From the Romans to the Wittelsbachs

The borders of Bavaria have varied considerably in its history. The region was inhabited by Celts when Drusus conquered it (15 b.c.) for Rome. The Baiuoarii (see Germans) invaded it (6th cent. a.d.) and set up the duchy to which they gave their name. It was one of the five basic or stem duchies of medieval Germany. Irish and Scottish monks began the Christianization of the area, and it was completed (8th cent.) by St. Boniface. In 788, Charlemagne defeated Duke Tassilo III and added Bavaria to his empire. From 817 to 911, Bavaria was ruled by the Carolingians Louis the German, Carloman (d. 880), Arnulf, and Louis the Child.

In 911 the duchy (then comprising, roughly, Bavaria proper, present-day Austria, and part of the Upper Palatinate) came under indigenous rulers. Frequent Magyar inroads were stopped (955) by Emperor Otto I, who in 947 had given Bavaria to his brother Henry. Henry's grandson was duke of Bavaria when he was elected (1002) German king as Henry II. After his accession Bavaria was ruled by various houses, but in 1070 Emperor Henry IV gave the fief to Welf, or Guelph, d'Este IV (see Este), who began the dynasty of the Guelphs.

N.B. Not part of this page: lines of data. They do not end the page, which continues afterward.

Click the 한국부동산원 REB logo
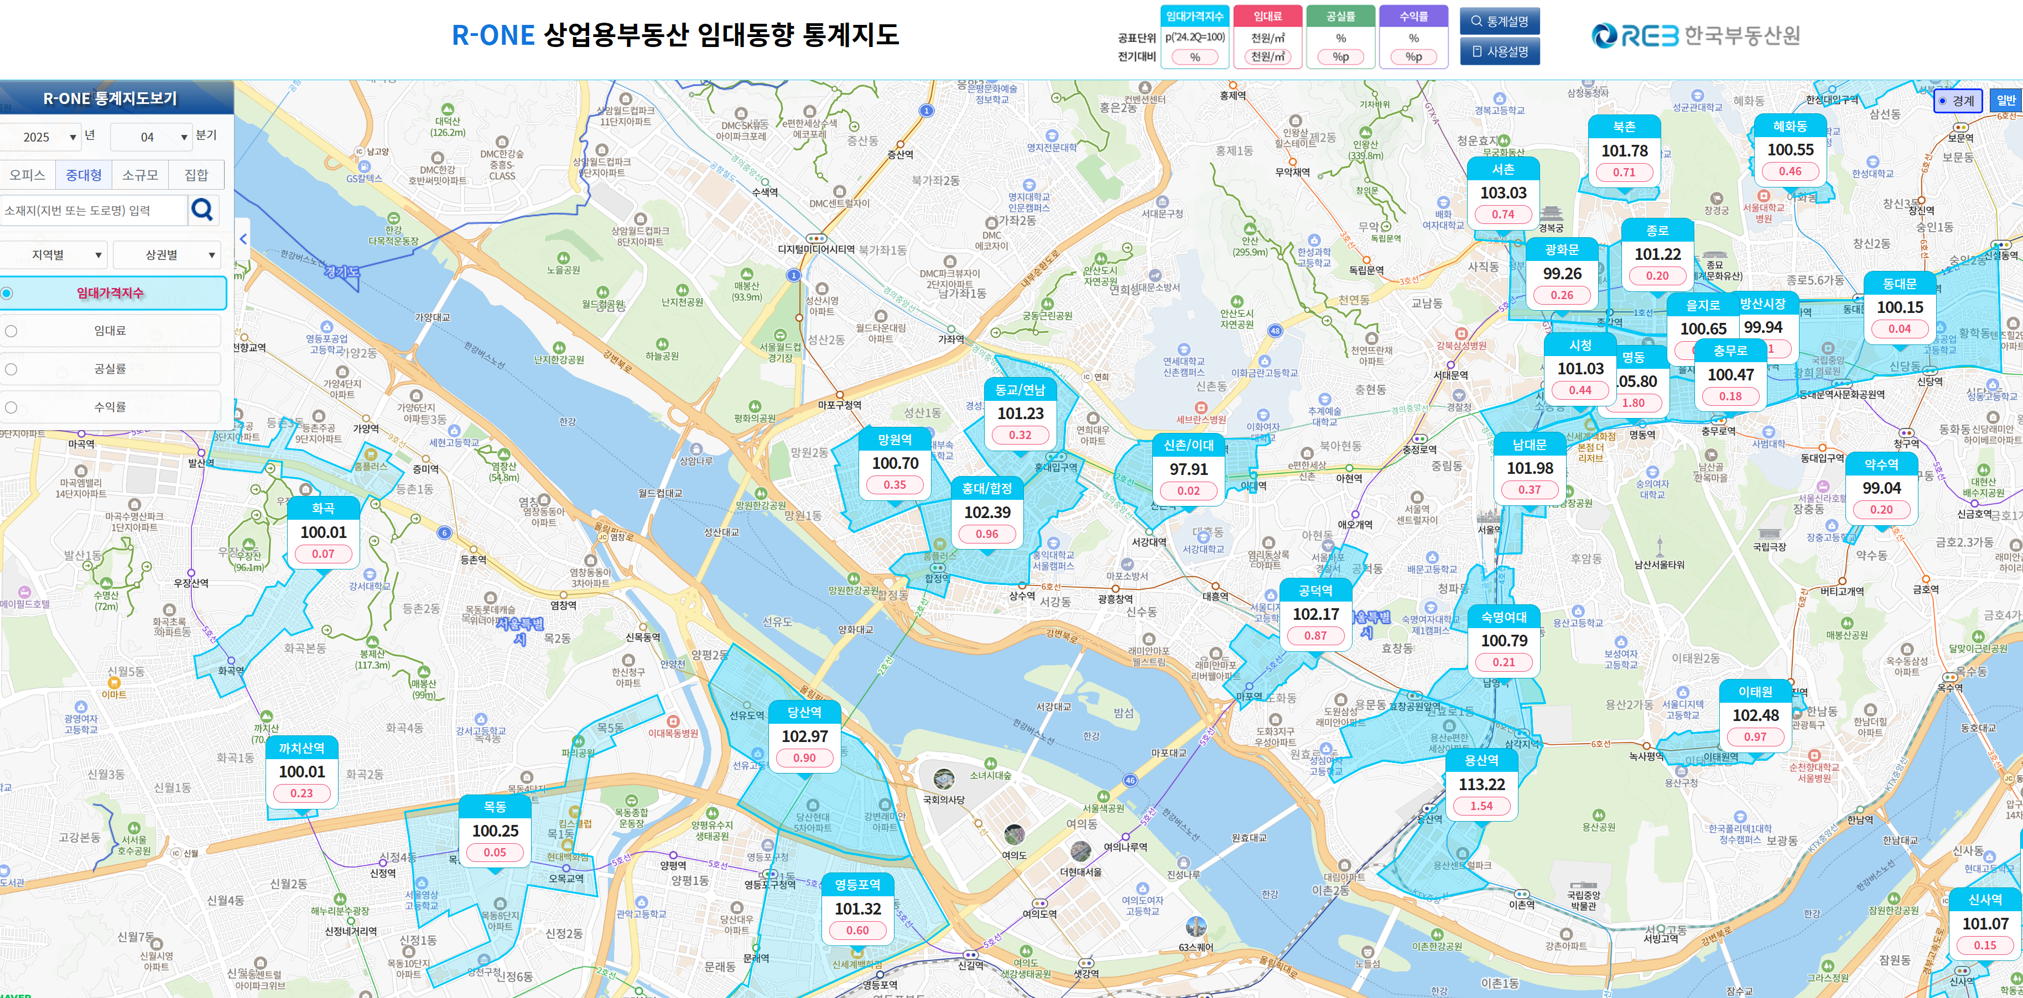This screenshot has width=2023, height=998. (1695, 35)
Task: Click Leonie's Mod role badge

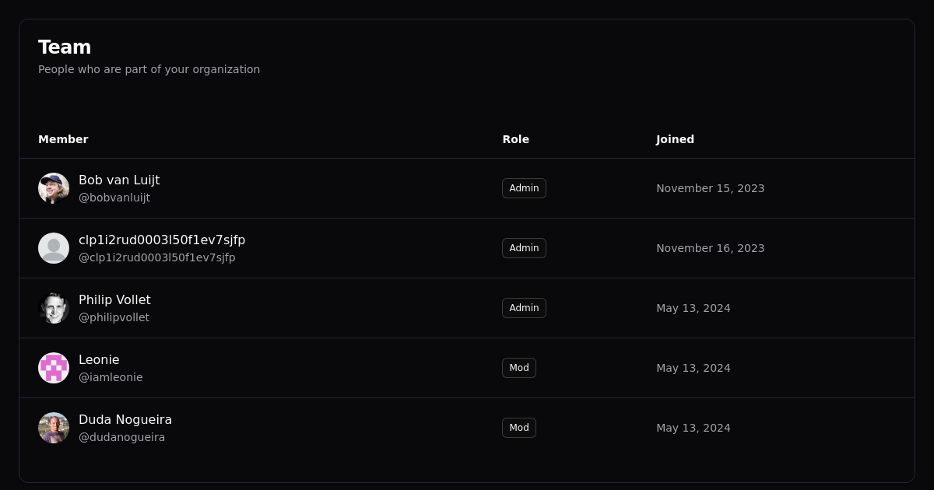Action: [x=518, y=368]
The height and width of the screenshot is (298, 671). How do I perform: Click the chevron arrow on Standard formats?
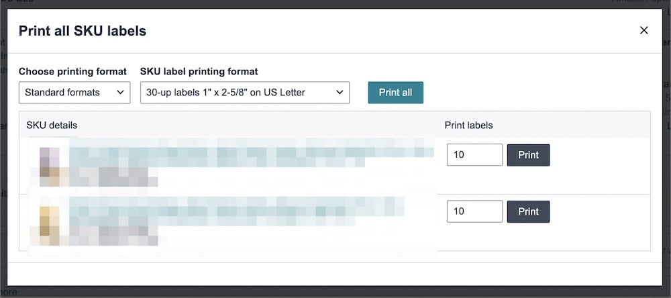(x=121, y=93)
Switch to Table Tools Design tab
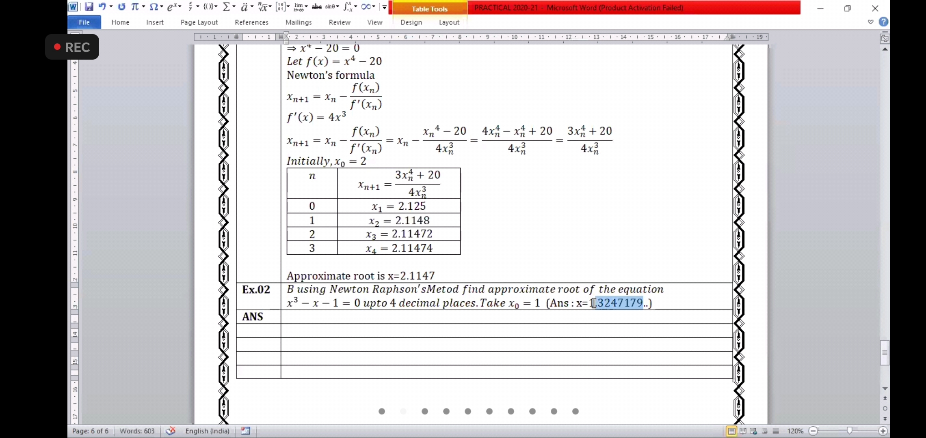The image size is (926, 438). tap(411, 22)
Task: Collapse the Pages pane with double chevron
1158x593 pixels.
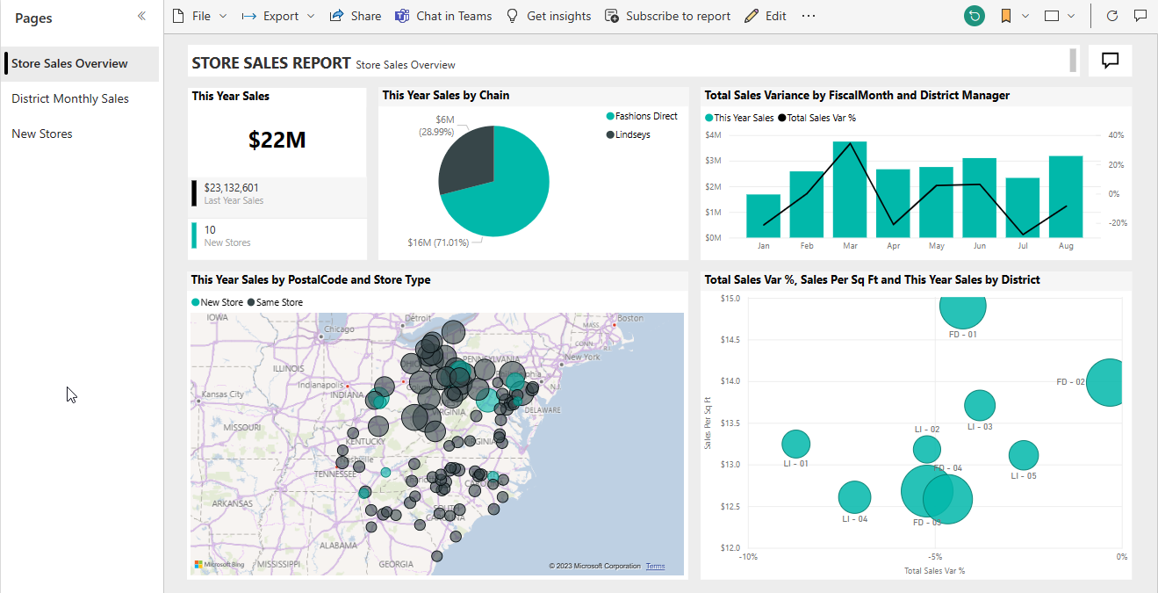Action: pyautogui.click(x=141, y=16)
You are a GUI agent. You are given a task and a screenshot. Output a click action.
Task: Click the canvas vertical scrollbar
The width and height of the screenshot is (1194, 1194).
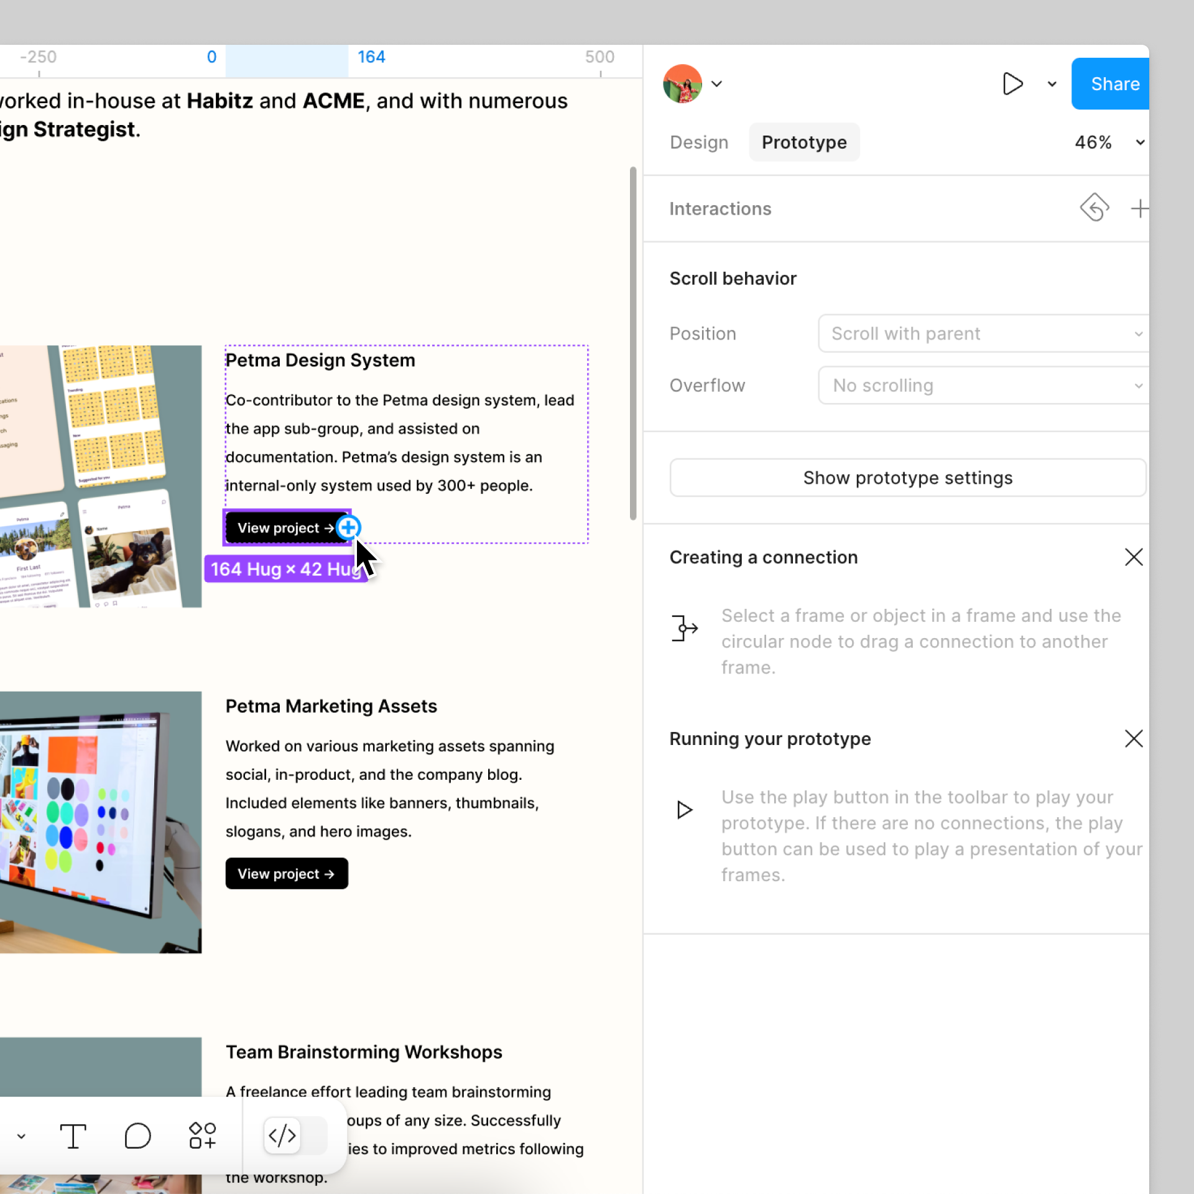click(x=633, y=343)
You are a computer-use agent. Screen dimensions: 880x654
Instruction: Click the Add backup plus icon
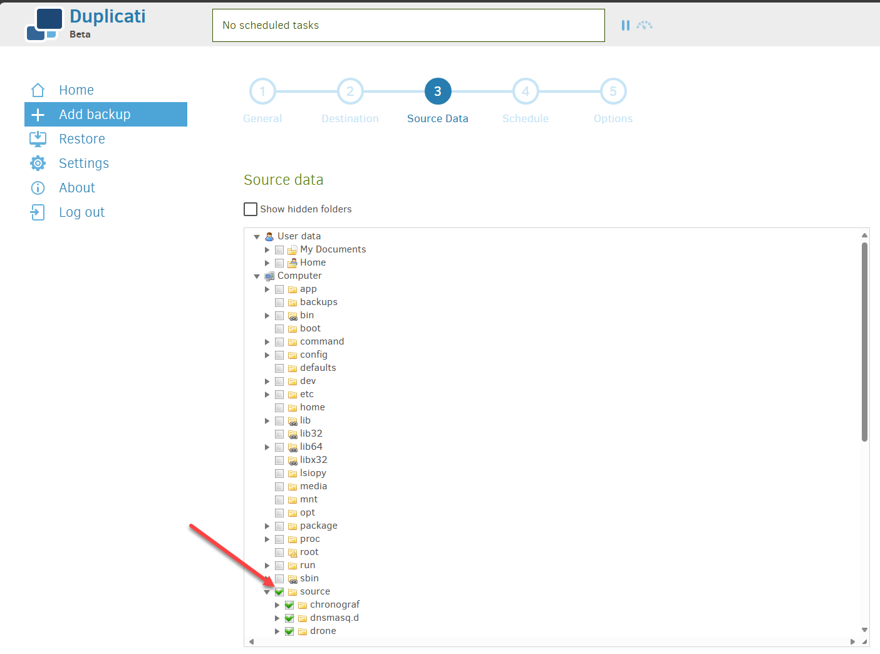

From the 9th to the 12th cent. the Bavarian dukes, of whatever house, were at the center of the rebellions of the great German princes against the imperial authority. To reduce their power Emperor Otto II in 976 stripped the duchy of all but present-day Upper and Lower Bavaria and the Tyrol. When in 1137 the Guelph Henry the Proud acquired Saxony in addition to Bavaria, Conrad III deposed him and gave Bavaria to the Babenberg rulers of Austria. Frederick II restored (1156) Bavaria to Henry the Lion but in 1180 deposed the rebellious Guelph and bestowed the duchy (from which he detached considerable territory in what is now Austria) on Otto of Wittelsbach. The political history of Bavaria, much reduced in importance, became that of the Wittelsbach family, which ruled until 1918.